• **Goal**
Update the records below by putting "desktop agent" in place of every "GUI agent" and keeping everything else the same.
══ Supplied entries
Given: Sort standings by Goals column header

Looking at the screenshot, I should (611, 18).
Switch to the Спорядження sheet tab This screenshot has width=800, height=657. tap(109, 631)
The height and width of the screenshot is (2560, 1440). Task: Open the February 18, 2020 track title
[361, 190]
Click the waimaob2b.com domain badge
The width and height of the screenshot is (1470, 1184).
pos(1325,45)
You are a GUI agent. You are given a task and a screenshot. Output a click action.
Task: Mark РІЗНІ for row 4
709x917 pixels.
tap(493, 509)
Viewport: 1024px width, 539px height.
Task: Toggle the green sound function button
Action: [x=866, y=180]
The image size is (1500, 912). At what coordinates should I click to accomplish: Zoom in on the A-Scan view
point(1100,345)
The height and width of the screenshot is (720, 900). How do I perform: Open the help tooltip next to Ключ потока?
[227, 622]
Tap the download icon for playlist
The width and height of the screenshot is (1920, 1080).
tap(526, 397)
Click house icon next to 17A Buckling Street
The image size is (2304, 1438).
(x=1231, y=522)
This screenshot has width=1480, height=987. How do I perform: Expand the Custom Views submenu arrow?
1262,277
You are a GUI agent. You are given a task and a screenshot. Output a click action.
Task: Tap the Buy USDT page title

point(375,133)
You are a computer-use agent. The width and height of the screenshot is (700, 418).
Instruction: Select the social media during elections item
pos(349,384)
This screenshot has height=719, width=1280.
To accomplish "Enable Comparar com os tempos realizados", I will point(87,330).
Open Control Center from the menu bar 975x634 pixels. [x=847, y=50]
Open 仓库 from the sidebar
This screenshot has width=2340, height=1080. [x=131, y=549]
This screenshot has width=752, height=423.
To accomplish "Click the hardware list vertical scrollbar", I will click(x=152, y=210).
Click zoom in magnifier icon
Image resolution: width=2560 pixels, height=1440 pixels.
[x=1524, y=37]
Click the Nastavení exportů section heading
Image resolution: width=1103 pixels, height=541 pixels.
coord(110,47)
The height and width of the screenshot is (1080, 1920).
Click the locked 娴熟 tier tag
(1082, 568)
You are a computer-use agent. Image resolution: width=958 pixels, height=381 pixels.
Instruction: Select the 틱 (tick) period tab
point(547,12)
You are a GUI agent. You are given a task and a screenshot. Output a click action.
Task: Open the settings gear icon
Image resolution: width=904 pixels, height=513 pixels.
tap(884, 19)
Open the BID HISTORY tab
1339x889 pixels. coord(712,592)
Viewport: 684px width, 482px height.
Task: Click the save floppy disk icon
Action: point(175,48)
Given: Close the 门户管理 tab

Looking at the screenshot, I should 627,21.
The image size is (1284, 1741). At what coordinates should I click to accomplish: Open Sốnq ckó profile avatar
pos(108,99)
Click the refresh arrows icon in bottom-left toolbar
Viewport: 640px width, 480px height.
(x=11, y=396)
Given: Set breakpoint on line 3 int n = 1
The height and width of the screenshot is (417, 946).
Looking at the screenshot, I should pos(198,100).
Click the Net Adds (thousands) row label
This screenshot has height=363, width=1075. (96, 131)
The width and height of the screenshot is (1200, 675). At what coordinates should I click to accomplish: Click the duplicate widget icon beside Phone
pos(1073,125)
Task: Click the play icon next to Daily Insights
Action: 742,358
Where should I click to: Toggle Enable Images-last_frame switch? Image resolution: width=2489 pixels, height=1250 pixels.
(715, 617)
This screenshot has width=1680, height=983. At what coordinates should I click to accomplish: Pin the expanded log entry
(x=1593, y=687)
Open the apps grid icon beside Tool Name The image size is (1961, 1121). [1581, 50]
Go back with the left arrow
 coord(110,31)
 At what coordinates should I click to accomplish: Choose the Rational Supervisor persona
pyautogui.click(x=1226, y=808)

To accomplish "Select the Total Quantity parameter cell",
════
• **Response to the task**
Given: Sort standings by Goals column header

Looking at the screenshot, I should (611, 18).
Switch to the Спорядження sheet tab This screenshot has width=800, height=657. tap(109, 631)
The height and width of the screenshot is (2560, 1440). Task: Open the February 18, 2020 track title
[361, 190]
Click the waimaob2b.com domain badge
The width and height of the screenshot is (1470, 1184).
pos(1325,45)
You are a desktop agent. You are given a task and a screenshot. Output a click action.
Task: Mark РІЗНІ for row 4
709x917 pixels.
tap(493, 509)
Viewport: 1024px width, 539px height.
Task: Toggle the green sound function button
Action: [x=866, y=180]
The image size is (1500, 912). At what coordinates should I click to accomplish: Zoom in on the A-Scan view
point(1100,345)
The height and width of the screenshot is (720, 900). How do I perform: Open the help tooltip next to Ключ потока?
[227, 622]
Tap the download icon for playlist
The width and height of the screenshot is (1920, 1080).
tap(526, 397)
Click house icon next to 17A Buckling Street
The image size is (2304, 1438).
(x=1231, y=522)
This screenshot has width=1480, height=987. How do I perform: Expand the Custom Views submenu arrow?
1262,277
You are a desktop agent. You are given a task and a screenshot. Output a click action.
Task: Tap the Buy USDT page title

point(375,133)
You are a computer-use agent. The width and height of the screenshot is (700, 418).
Instruction: Select the social media during elections item
pos(349,384)
This screenshot has height=719, width=1280.
To accomplish "Enable Comparar com os tempos realizados", I will point(87,330).
Open Control Center from the menu bar 975x634 pixels. [x=847, y=50]
Open 仓库 from the sidebar
This screenshot has width=2340, height=1080. [x=131, y=549]
This screenshot has width=752, height=423.
To accomplish "Click the hardware list vertical scrollbar", I will click(x=152, y=210).
Click zoom in magnifier icon
Image resolution: width=2560 pixels, height=1440 pixels.
[x=1524, y=37]
Click the Nastavení exportů section heading
Image resolution: width=1103 pixels, height=541 pixels.
coord(110,47)
The height and width of the screenshot is (1080, 1920).
Click the locked 娴熟 tier tag
(1082, 568)
You are a computer-use agent. Image resolution: width=958 pixels, height=381 pixels.
Instruction: Select the 틱 (tick) period tab
point(547,12)
You are a desktop agent. You are given a task and a screenshot. Output a click action.
Task: Open the settings gear icon
Image resolution: width=904 pixels, height=513 pixels.
tap(884, 19)
Open the BID HISTORY tab
1339x889 pixels. coord(712,592)
Viewport: 684px width, 482px height.
Task: Click the save floppy disk icon
Action: point(175,48)
Given: Close the 门户管理 tab

Looking at the screenshot, I should 627,21.
The image size is (1284, 1741). At what coordinates should I click to accomplish: Open Sốnq ckó profile avatar
pos(108,99)
Click the refresh arrows icon in bottom-left toolbar
Viewport: 640px width, 480px height.
(x=11, y=396)
Given: Set breakpoint on line 3 int n = 1
The height and width of the screenshot is (417, 946).
Looking at the screenshot, I should pos(198,100).
Click the Net Adds (thousands) row label
This screenshot has height=363, width=1075. (96, 131)
The width and height of the screenshot is (1200, 675). At what coordinates should I click to accomplish: Click the duplicate widget icon beside Phone
pos(1073,125)
Task: Click the play icon next to Daily Insights
Action: 742,358
Where should I click to: Toggle Enable Images-last_frame switch? Image resolution: width=2489 pixels, height=1250 pixels.
(715, 617)
This screenshot has width=1680, height=983. At what coordinates should I click to accomplish: Pin the expanded log entry
(x=1593, y=687)
Open the apps grid icon beside Tool Name The image size is (1961, 1121). [1581, 50]
Go back with the left arrow
 coord(110,31)
 At what coordinates should I click to accomplish: Choose the Rational Supervisor persona
pyautogui.click(x=1226, y=808)

To accomplish "Select the Total Quantity parameter cell",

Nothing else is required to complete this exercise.